These buns take about 3 hours from start to finish, more or less, and make 12 large buns.
Hint #1: If you weigh your ingredients the first time you make this recipe, you'll figure out much more precise measurements that work for you in your climate. Not that that makes the process go faster, but it will make you more likely to replicate your scrumptious results next time.
Hint #2: If you happen to be boiling potatoes to make a potato salad – maybe this über-simple one? – for your holiday gathering, use some of the potato water for these buns – you'll end up with a more tender crumb, slightly better elasticity in the dough, and a yummy yummy flavor.
Quick and Easy Hamburger and Hot Dog Buns
- Prep Time: 4 hours
- Cook Time: 25 minutes
- Total Time: 4 hours 25 minutes
- Yield: 12 buns 1x
1/2 cup slightly warm water
2 tablespoons sugar or honey
2 tablespoons active dry yeast
5 1/2 cups spelt and/or all-purpose flour
1 1/2 teaspoons salt
2 teaspoons onion powder (optional)
8 tablespoons softened butter
7/8 cup slightly warm water
melted butter for brushing
First, proof your yeast. Place the 1/2 cup of water and honey in the bowl of an electric mixer and stir to dissolve the honey. Sprinkle the yeast over and let sit until bubbly, about 5 minutes.

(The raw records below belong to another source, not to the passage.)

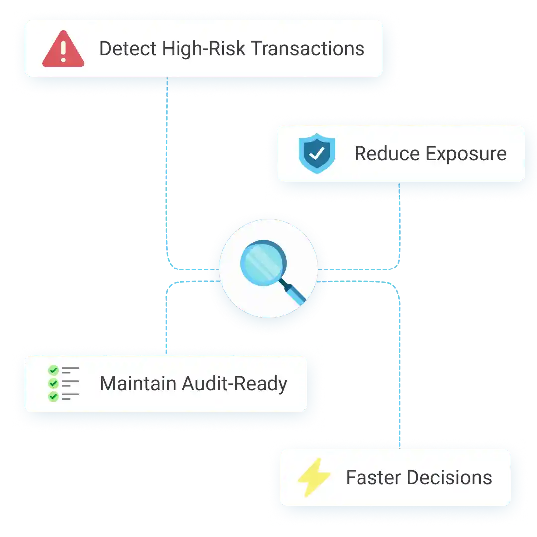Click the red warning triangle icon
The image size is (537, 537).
pyautogui.click(x=63, y=50)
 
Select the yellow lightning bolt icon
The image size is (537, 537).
pyautogui.click(x=314, y=478)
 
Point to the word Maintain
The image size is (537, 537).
pyautogui.click(x=137, y=384)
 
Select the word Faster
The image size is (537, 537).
pyautogui.click(x=371, y=478)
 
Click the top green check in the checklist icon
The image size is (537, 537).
pyautogui.click(x=53, y=370)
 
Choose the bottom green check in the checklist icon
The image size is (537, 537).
pyautogui.click(x=53, y=397)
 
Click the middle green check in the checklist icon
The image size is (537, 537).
pyautogui.click(x=53, y=383)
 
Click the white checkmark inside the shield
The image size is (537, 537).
pyautogui.click(x=316, y=153)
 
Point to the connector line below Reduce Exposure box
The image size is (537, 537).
pyautogui.click(x=400, y=224)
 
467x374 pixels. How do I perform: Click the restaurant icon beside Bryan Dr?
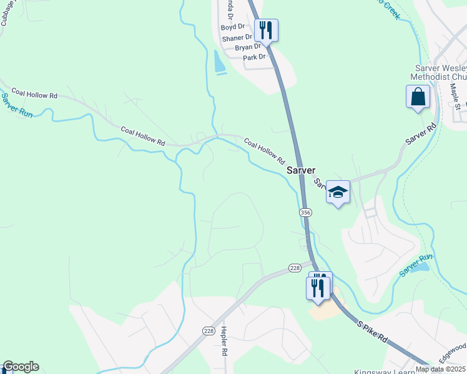point(267,30)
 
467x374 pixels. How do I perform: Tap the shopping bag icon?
point(418,97)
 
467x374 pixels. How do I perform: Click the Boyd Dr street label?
point(233,27)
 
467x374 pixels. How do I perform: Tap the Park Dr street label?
point(254,57)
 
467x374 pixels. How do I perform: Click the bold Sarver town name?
point(301,170)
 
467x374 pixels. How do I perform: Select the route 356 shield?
point(305,213)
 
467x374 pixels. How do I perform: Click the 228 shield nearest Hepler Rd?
point(209,330)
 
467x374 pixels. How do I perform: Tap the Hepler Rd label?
point(224,342)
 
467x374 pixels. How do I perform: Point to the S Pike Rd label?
point(373,333)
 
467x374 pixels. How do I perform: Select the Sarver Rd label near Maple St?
point(420,135)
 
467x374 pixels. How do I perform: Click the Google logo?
point(21,367)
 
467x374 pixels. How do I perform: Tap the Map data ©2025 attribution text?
point(440,369)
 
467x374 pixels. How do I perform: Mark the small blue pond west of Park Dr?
point(219,62)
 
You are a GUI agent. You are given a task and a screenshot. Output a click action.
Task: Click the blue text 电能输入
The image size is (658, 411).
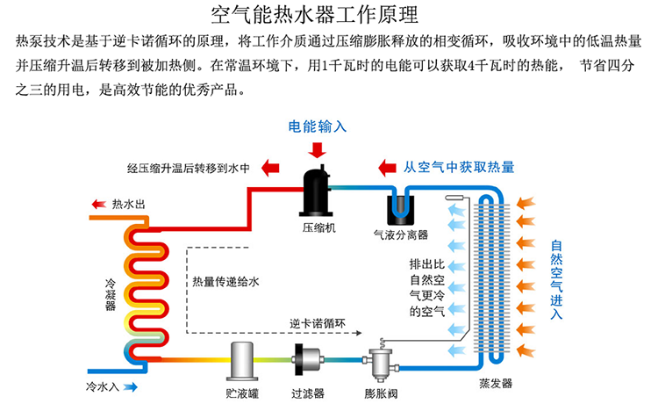(318, 126)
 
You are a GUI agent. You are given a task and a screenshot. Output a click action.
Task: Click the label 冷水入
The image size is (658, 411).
(104, 386)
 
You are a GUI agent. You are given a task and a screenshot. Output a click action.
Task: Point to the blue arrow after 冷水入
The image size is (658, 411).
(132, 386)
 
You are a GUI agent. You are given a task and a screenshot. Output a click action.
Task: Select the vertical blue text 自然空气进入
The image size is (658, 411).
(556, 278)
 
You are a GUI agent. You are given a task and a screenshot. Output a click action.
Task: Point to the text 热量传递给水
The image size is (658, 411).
(226, 282)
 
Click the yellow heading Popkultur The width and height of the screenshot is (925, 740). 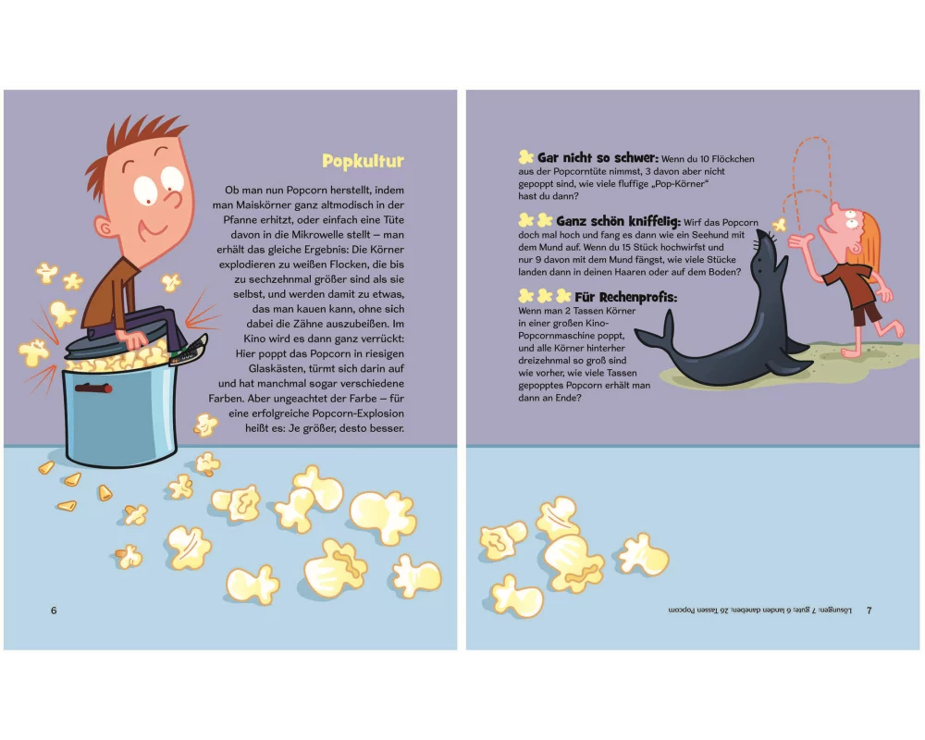coord(363,162)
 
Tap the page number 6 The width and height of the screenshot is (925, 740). coord(54,610)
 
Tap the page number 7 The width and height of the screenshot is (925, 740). coord(869,610)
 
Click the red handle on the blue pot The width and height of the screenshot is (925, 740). coord(93,388)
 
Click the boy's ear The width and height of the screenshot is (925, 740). coord(105,228)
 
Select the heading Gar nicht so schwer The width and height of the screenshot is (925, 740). coord(598,158)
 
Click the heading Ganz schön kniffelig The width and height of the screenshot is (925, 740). coord(618,222)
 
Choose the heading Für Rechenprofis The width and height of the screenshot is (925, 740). coord(626,297)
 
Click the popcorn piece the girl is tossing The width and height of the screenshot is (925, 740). coord(780,224)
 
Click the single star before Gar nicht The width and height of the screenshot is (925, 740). coord(525,157)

Add 3 cups of flour, the salt, the onion powder, the butter, the eggs, and the remaining water. Combine using the paddle attachment. Once everything is well mixed, turn the mixer to high and beat the dough for about 2 minutes. Switch to the dough hook, add the remaining flour, and stir in the flour on low.

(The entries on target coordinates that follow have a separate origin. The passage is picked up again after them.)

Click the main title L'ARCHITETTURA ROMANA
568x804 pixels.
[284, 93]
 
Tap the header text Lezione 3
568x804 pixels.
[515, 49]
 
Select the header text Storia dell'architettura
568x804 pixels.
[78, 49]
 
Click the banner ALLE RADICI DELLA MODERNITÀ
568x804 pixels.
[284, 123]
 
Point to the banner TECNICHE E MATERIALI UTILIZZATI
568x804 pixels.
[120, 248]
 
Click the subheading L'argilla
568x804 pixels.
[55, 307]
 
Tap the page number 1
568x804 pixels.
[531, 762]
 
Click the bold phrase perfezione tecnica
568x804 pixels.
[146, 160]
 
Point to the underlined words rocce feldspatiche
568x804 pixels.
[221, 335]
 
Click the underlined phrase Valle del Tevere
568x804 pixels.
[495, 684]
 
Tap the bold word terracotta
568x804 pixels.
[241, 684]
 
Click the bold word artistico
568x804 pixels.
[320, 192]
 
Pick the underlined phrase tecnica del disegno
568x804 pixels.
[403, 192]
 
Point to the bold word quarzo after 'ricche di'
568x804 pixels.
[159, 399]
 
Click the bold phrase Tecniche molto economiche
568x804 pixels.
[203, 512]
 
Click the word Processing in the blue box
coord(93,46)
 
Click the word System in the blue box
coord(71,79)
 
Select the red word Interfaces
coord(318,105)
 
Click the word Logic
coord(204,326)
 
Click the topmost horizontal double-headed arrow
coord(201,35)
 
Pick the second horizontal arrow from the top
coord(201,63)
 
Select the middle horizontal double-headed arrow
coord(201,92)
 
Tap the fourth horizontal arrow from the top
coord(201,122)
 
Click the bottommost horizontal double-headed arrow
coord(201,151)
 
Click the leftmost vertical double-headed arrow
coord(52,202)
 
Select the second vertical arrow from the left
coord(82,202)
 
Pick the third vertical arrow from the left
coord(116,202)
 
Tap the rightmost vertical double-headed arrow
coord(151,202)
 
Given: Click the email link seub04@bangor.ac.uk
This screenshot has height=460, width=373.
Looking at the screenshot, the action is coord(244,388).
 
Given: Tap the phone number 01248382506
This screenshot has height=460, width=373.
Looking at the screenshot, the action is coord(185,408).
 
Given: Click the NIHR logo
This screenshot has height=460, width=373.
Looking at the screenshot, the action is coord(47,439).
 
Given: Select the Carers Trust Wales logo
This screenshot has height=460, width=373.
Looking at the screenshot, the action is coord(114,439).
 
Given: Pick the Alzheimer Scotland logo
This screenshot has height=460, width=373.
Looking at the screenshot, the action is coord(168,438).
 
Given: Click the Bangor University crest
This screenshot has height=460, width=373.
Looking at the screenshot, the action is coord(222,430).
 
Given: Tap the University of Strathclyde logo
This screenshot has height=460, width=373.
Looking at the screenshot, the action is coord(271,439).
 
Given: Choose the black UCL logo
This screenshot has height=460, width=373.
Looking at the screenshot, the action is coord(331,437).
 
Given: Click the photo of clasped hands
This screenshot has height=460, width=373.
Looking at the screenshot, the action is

Once all the flour is incorporated, turn the mixer to medium-high (or as high as your machine can withstand!) and knead for another 2-3 minutes. Add water or flour as needed, one tablespoon at a time. The final dough should be soft but not sticky.
Place the dough in a lightly greased bowl, cover with a tea towel, and let it rise until it's puffy, about 1 – 1 1/2 hours.

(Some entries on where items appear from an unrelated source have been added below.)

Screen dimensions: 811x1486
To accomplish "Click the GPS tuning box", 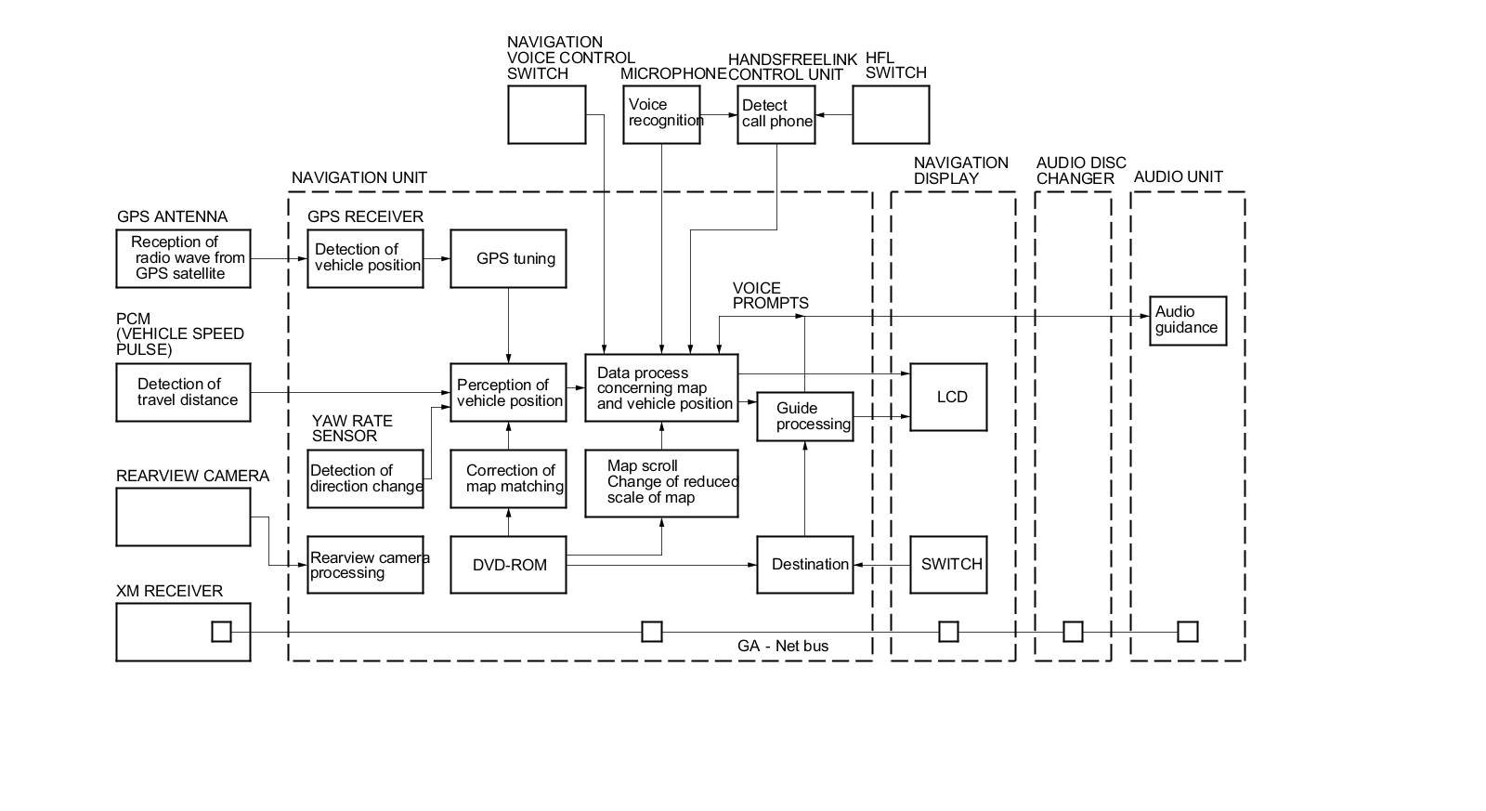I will click(x=508, y=258).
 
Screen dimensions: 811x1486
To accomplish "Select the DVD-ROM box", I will click(x=508, y=565).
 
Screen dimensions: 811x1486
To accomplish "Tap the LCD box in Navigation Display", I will click(x=948, y=397).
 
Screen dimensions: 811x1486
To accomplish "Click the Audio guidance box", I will click(x=1188, y=320).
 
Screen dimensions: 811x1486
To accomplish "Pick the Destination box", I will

Scrape the dough onto your work counter, then divide it into 12 pieces.
If you want to make these as dinner rolls, you can just roll them into balls, but for buns to accompany burgers and hot dogs, you'll want to shape them a bit.
To make hamburger buns: Shape the dough into balls and place them on an unfloured surface. Cup your hand over each ball and twist gently counterclockwise, then place them on a parchment-lined baking sheet (according to King Arthur Flour, this tightens the dough to help them retain their burger-friendly shape during baking). Gently flatten each piece until it's about 4″ wide.
To make hot dog buns: Shape the buns into oblong oval-shaped balls, then press down in the middle with the side of your hand to create an indentation. Pull the sides up and set aside on the baking sheet.
Cover baking sheet with a tea towel and let rise for another 1 – 1 1/2 hours until puffed.
Preheat the oven to 350° F. Brush each bun with melted butter.
Bake until the buns are just beginning to brown, 20-22 minutes. The internal temperature should be at least 200°F.
Remove the buns from the oven, transfer to a rack, and brush with the remaining melted butter. Allow the buns to cool completely, then store airtight at room temperature for up to 3 days.
Since I started checking internal temperatures, the textures and crusts of my baked goods have been much improved. I highly recommend this! A very simple thermometer – like this one – should suffice.